Types and chemical composition of organic matter in reforested lignite-rich mine soils

In the post-mining landscapes of Lusatia, forest soils develop from extremely acid, lignite-rich open cast mine spoils. The sites have been ameliorated with ash from lignite-fired power stations prior to afforestation. During stand development, incorporation of plant-derived organic matter leads to an intimate mixture with the substrate-derived lignite in the first centimetres of the soil (Ai horizon). The objective of the study was to characterise and to compare the composition of organic matter of mine soils under forest which contain substantial amounts of lignite. Therefore, the forest floor and the mineral soil (Ai and Cv horizon) under a 20-year-old pine and a 36-year-old red oak site were analysed for elemental composition, magnetic susceptibility, chemical structure by cross-polarisation magic angle spinning (CPMAS) ¹³C and ¹⁵N nuclear magnetic resonance (NMR) spectroscopy and lignite content by radiocarbon dating. The ¹³C CPMAS NMR spectra of the forest floor and Ai horizon reveal signals at 56, 72, 105, 119, 130 and 150 ppm, indicating the presence of carbohydrates and lignin originating from plant material. Additionally, structures characteristic for lignite material (aromatic and aliphatic carbon) could be observed in the Oh and Ai horizons. Using radiocarbon dating, 25 to 83% of the total carbon in these horizons can be assigned to lignite. Lignite carbon may also indicate carbonaceous particles derived from amelioration ash as well as from lignite-derived airborne contamination, which are possible carbon sources of the forest floor and the surface soil.¹³C NMR and radiocarbon dating show that the subsoil (Cv horizon) is dominated by carbon derived from lignite.
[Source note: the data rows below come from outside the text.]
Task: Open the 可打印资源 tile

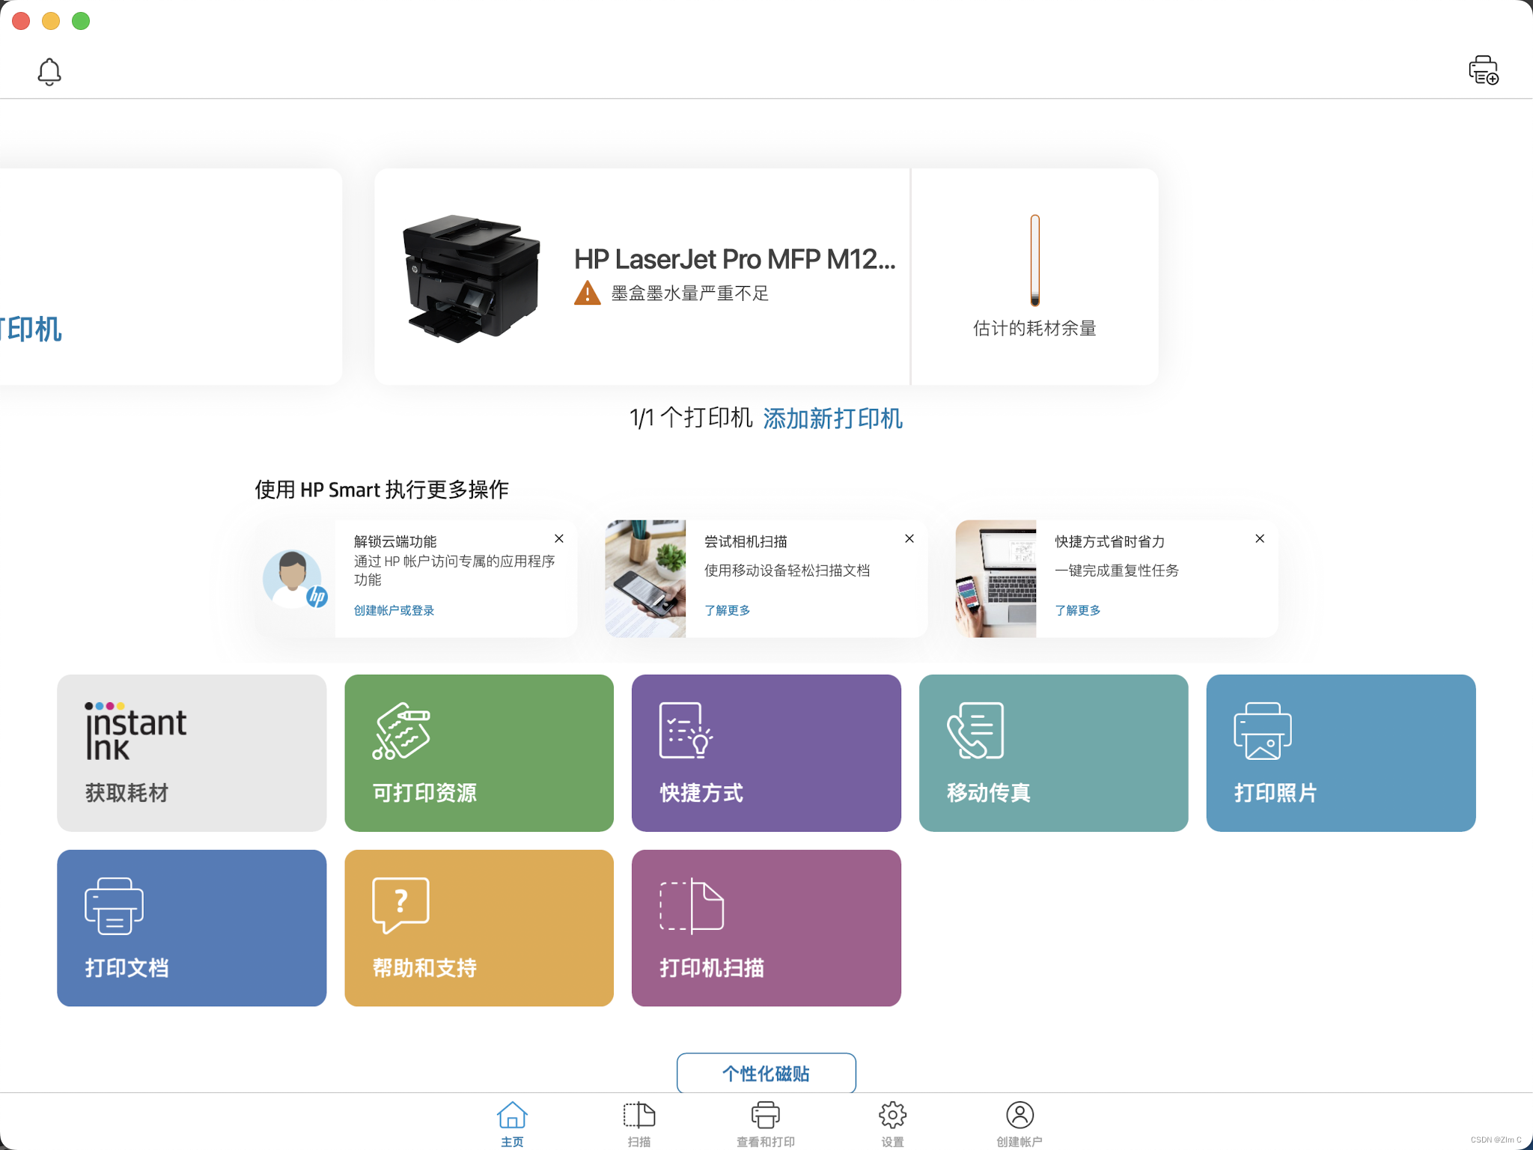Action: click(479, 752)
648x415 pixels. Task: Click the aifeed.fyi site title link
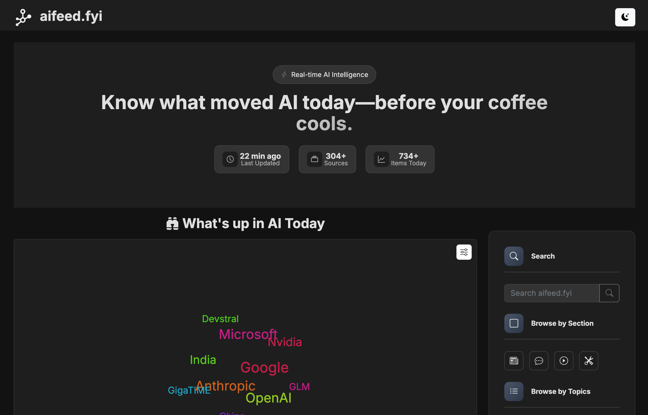coord(71,16)
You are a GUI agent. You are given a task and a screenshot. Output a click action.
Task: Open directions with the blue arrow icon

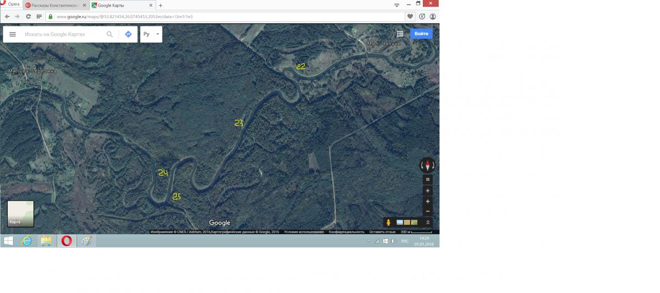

From these results it is concluded that mine soils, rich in lignite contain up to four organic matter types, namely lignite inherent to the parent substrate, organic matter derived from decomposition of plant residues, carbonaceous particles in amelioration ash and carbonaceous particles from airborne lignite-derived contamination. ¹⁵N NMR spectroscopy revealed that most of the nitrogen of these soils is of recent biogenic origin.